§ **WORK TO BE COMPLETED**
Look below for the line containing "Task: Open the app launcher waffle icon". Write out that line and the rest through the last one, exactly as they appear, but without pictures.
RECORDS FOR PROCESSING: Begin
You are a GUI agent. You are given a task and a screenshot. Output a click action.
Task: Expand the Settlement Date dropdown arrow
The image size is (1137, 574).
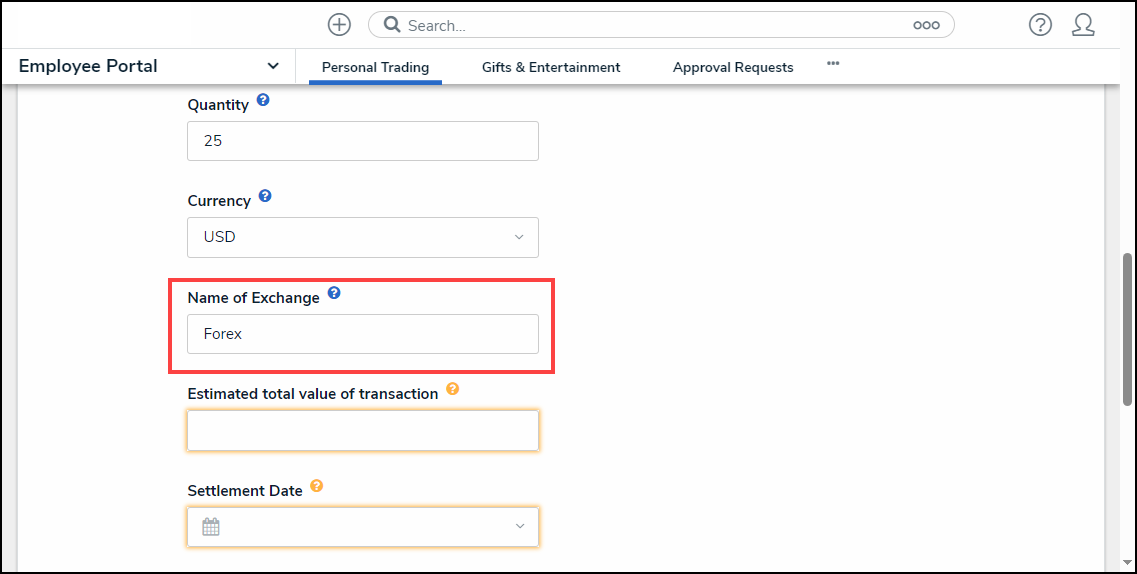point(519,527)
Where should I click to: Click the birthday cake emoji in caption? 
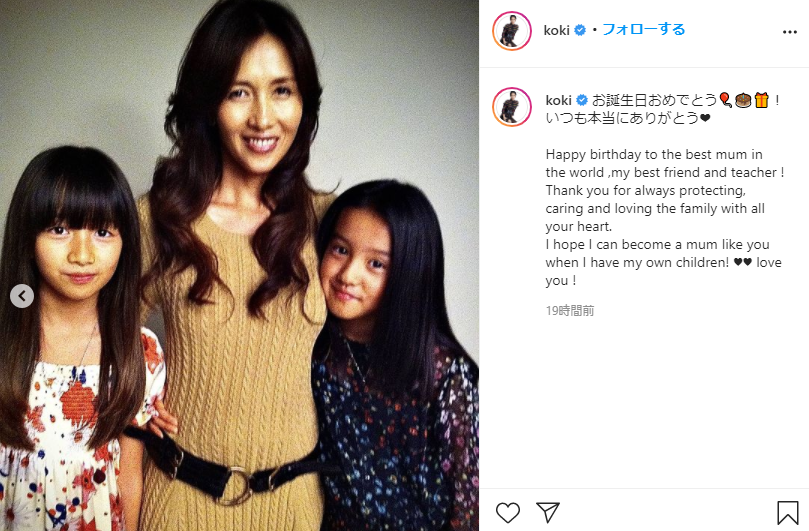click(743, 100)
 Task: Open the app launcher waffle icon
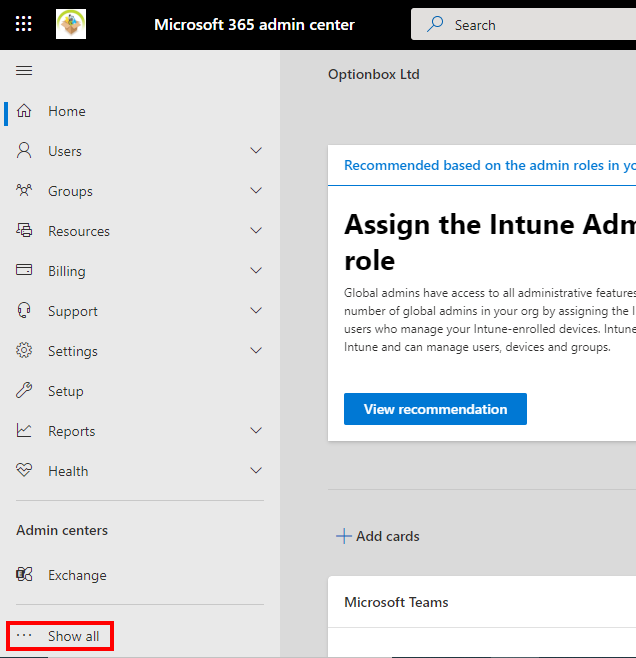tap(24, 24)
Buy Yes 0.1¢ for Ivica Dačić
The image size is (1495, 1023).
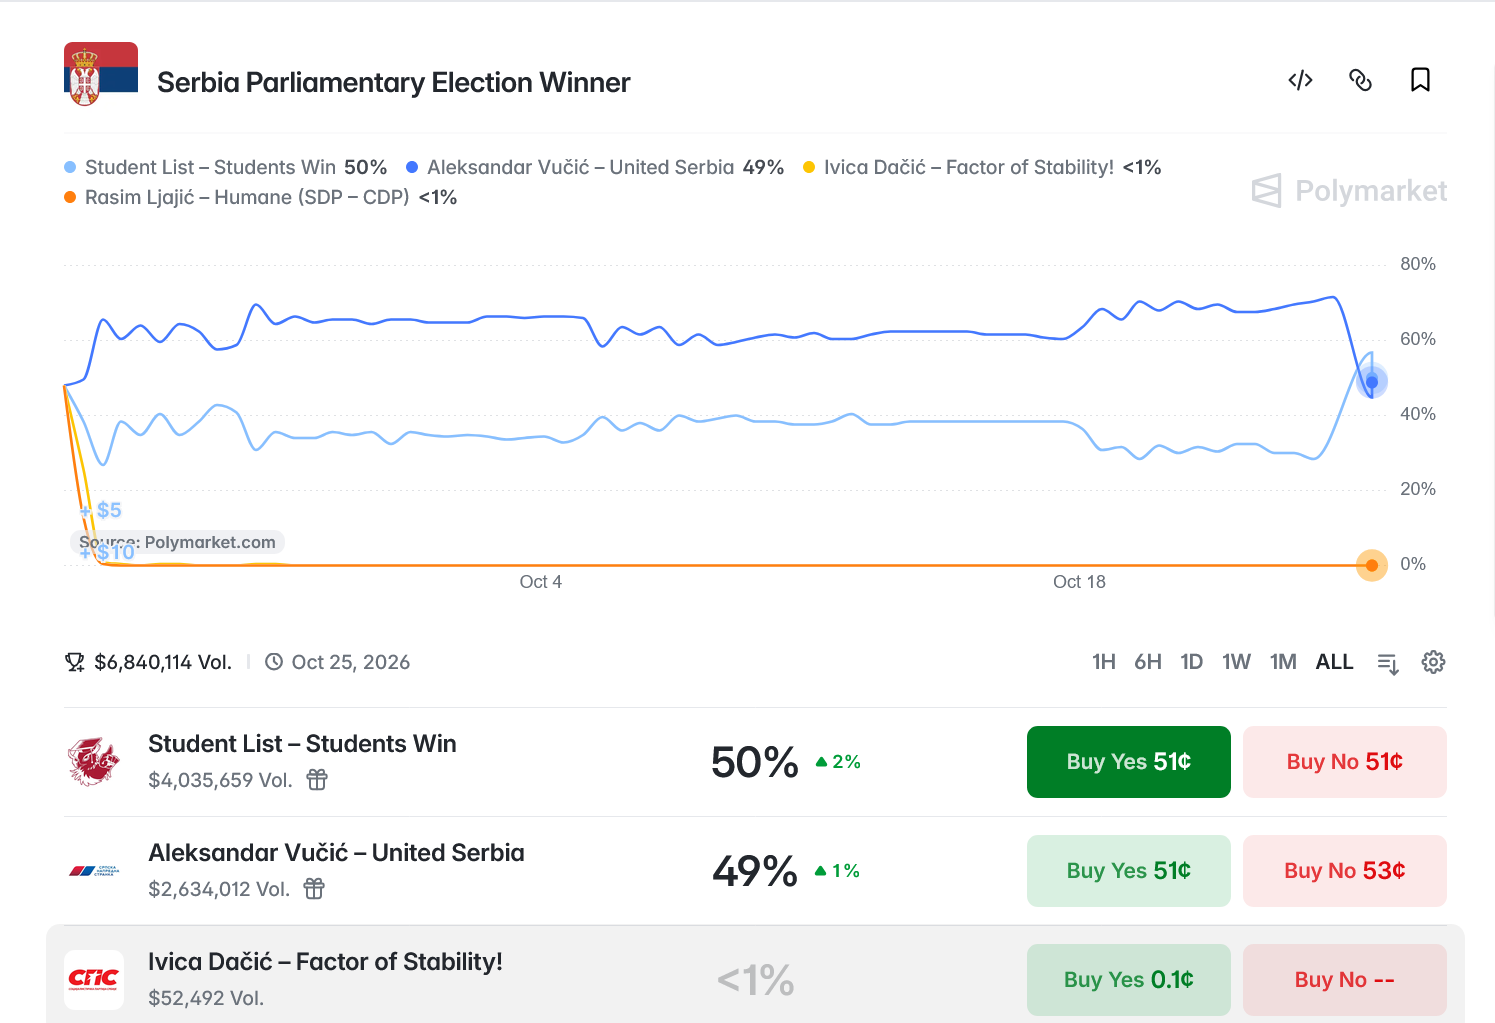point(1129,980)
RECORDS FOR PROCESSING: End
§ **RESPONSE**
 Task: Open the app launcher waffle icon
tap(24, 24)
Buy Yes 0.1¢ for Ivica Dačić
The image size is (1495, 1023).
point(1129,980)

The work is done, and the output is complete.